Photo Credit: Bitter Sweet Symphony / Video
Photo Credit: Bitter Sweet Symphony / Video

Quando Richard Ashcroft forza per tenersi più delle cinque note consentite dal diritto d’autore, sa già che porterà la sua band a picco, ma va avanti perché certi pruriti, certe bramosie che assomigliano a ossessioni, non si possono domare. Quei violini li vuole, a tutti costi, e in abbondanza, più di cinque note. Ora però Richard sta lì, in un’aula di tribunale, vestito come un pagliaccio: abito largo con cravatta demodé e occhiali da sole degli anni sessanta. Il tribunale è un luogo che Richard disprezza perché puzza di candeggina ed è pieno di facce terribilmente convenzionali. Oltretutto gli ricorda il 1994 quando, a Lollapaooza, i Verve finiscono tritati dalla vita selvaggia in tour col batterista Pete Salisbury arrestato per aver distrutto la camera d’albergo e lui in ospedale per crisi di idratazione. Sempre quella puzza di candeggina proveniente dal secchio delle pulizie. Identico, in tribunale come in ospedale.
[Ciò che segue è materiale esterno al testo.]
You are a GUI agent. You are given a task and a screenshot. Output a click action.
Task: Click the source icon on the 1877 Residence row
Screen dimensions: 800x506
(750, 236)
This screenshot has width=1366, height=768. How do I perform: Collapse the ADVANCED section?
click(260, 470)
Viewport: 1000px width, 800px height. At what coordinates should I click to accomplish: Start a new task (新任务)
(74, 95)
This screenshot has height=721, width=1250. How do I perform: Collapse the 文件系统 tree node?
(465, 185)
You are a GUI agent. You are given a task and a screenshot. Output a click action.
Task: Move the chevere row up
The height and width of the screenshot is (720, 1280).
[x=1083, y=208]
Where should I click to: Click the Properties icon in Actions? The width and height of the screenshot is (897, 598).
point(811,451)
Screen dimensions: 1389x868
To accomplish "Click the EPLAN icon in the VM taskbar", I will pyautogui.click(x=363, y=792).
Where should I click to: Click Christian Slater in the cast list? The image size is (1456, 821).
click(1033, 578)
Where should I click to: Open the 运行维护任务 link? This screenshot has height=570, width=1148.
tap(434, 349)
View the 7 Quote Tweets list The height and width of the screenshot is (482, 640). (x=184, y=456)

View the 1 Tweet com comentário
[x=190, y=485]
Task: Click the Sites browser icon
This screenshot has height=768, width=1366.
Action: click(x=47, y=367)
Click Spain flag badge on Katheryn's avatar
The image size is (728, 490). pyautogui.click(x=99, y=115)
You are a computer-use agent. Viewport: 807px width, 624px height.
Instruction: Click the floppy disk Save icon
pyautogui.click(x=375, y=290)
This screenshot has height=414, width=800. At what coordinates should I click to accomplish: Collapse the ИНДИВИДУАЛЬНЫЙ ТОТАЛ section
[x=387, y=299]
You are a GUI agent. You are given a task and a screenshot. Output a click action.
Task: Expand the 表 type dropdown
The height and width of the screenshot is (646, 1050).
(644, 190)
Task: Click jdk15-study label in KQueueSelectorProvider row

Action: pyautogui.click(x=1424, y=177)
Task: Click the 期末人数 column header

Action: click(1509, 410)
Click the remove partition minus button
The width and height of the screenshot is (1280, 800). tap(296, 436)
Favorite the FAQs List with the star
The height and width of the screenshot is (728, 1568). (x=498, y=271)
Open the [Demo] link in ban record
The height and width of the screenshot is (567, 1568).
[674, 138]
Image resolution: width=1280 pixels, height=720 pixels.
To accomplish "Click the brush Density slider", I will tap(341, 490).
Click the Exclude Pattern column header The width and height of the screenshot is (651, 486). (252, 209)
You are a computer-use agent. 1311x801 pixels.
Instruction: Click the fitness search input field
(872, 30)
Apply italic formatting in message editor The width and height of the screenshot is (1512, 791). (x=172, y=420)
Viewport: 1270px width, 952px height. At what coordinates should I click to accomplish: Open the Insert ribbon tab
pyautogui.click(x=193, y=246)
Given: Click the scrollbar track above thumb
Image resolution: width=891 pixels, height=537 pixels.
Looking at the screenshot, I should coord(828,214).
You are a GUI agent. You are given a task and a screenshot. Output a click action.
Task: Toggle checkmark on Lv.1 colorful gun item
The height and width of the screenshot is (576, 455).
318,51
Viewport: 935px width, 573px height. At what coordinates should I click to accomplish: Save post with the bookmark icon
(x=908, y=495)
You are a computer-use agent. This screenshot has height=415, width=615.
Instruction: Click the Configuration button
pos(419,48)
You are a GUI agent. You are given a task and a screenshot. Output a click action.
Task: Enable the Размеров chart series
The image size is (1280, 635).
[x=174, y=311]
Il giudice arriva in aula. La corte si alza. La condanna arriva puntuale: i Verve hanno abusato del riff di violini per la loro Bitter Sweet Symphony. Quei violini appartengono ai Rolling Stones. Le royalties vanno a Jagger e Richards. Colpo sordo del martelletto. L’udienza è tolta. Tutti a casa. Succede sempre così. Le scelte si pagano, l’azzardo ha un costo. È il costo in questo caso è ingente: il più grande successo dei Verve non arricchirà i Verve, quantomeno non economicamente, ma “altri”.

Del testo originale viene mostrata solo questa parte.